*Task instructions*
From the entries, copy out every line in which the word "computer" is found.

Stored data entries
----

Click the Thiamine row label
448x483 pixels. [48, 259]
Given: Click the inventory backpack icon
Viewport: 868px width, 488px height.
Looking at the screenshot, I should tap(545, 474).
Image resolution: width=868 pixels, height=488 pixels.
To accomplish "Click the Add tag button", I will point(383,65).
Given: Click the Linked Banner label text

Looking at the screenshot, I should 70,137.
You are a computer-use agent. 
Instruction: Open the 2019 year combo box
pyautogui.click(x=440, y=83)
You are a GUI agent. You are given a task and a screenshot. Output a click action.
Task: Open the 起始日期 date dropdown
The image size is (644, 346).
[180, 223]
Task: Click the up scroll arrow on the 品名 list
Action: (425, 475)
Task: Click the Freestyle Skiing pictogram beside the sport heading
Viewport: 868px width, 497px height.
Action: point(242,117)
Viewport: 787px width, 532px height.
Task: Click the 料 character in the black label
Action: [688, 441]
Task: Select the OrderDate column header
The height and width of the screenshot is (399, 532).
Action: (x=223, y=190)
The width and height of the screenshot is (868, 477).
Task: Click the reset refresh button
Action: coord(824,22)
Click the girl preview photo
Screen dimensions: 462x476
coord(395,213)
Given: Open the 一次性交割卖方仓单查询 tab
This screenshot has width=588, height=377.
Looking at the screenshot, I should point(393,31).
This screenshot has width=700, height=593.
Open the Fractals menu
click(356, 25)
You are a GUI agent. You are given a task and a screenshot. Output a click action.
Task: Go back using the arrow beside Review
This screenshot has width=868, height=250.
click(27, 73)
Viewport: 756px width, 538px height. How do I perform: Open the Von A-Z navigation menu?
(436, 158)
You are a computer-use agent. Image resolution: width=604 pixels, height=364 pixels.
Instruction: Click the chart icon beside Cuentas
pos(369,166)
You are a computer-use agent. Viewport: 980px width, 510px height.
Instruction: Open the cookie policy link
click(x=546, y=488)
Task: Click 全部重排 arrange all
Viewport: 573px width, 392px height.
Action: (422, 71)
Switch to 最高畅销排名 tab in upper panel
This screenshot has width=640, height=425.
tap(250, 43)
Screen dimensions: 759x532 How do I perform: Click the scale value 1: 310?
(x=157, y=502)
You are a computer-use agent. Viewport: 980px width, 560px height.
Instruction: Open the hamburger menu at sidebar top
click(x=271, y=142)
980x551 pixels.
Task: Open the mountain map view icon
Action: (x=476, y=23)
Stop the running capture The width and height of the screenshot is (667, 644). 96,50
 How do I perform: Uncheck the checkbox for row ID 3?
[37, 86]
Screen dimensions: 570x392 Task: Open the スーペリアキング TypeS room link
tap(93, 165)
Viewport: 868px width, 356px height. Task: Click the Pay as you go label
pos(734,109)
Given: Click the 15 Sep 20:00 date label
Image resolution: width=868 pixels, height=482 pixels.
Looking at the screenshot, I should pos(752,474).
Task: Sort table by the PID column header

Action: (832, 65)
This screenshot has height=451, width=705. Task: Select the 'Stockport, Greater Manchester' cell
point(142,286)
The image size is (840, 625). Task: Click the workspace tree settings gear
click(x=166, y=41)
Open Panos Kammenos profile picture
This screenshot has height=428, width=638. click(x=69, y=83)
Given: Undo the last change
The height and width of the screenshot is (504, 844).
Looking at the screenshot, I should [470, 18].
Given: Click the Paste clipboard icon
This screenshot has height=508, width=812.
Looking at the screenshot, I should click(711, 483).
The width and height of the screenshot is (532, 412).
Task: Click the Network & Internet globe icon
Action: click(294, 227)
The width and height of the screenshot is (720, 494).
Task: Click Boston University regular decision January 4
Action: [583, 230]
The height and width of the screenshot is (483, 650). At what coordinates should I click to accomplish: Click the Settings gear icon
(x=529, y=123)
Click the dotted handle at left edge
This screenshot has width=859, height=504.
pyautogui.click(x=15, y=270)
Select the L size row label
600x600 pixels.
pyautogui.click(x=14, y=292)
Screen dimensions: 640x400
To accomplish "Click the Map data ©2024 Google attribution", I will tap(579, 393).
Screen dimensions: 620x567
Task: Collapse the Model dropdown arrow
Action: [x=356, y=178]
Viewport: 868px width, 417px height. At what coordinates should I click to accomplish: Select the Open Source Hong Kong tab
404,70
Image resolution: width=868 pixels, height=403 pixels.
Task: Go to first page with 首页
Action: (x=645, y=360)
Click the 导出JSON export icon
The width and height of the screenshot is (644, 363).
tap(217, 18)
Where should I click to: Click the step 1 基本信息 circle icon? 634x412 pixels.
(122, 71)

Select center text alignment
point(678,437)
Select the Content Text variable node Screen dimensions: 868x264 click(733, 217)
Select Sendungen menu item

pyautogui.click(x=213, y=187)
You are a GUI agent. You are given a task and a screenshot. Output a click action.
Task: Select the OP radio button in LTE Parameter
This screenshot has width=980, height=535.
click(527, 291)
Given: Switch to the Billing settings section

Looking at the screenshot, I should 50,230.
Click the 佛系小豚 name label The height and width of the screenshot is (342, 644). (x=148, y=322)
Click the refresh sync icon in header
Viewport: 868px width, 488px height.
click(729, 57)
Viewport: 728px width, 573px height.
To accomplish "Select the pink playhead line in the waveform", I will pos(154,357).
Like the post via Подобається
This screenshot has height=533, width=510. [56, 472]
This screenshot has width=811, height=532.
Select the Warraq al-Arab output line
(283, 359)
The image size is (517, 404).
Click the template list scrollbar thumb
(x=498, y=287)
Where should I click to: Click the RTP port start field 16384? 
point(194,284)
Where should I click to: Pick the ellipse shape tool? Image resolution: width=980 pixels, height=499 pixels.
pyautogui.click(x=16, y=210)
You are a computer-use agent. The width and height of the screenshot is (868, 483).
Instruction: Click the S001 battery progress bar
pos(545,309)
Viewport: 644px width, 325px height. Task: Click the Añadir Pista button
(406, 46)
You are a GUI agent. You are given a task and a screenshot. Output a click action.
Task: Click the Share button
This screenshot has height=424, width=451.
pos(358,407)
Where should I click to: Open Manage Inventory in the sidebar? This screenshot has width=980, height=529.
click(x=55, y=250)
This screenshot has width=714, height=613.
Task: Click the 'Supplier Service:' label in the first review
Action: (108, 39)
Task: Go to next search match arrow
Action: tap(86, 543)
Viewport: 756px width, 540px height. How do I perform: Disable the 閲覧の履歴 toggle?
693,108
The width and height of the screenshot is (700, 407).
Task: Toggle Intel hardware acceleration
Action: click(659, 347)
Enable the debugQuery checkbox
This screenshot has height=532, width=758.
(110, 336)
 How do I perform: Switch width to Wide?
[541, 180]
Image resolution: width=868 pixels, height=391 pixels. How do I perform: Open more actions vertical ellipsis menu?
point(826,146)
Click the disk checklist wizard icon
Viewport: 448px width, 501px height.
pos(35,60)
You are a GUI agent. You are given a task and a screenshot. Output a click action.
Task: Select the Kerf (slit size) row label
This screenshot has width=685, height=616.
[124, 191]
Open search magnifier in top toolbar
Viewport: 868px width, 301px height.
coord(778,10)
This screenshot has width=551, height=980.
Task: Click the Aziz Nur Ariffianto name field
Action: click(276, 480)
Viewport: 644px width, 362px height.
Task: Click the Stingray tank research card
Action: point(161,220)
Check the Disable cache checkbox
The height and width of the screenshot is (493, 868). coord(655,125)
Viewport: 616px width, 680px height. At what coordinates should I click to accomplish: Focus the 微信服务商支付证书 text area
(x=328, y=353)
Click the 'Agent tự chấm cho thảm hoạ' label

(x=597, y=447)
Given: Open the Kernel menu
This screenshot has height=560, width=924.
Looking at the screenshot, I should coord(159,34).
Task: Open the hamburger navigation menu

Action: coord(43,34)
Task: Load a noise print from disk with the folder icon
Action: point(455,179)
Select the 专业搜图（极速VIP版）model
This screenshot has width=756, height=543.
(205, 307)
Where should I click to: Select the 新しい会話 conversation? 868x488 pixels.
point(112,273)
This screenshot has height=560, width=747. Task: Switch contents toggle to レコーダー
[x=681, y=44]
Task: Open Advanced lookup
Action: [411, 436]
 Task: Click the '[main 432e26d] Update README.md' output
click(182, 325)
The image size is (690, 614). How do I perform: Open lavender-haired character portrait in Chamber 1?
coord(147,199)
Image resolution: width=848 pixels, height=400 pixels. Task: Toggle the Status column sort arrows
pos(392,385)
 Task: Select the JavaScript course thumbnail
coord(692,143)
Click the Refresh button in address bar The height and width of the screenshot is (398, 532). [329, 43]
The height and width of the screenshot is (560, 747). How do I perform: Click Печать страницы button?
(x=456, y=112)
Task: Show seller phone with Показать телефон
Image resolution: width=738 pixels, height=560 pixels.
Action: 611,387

----

*Answer section*
You are a computer-use agent. 
You are a computer-use agent. Image resolution: width=604 pixels, height=364 pixels.
You are a computer-use agent. Viewport: 980px width, 510px height.
You are a computer-use agent. Viewport: 980px width, 560px height.
You are a computer-use agent. The width and height of the screenshot is (868, 483).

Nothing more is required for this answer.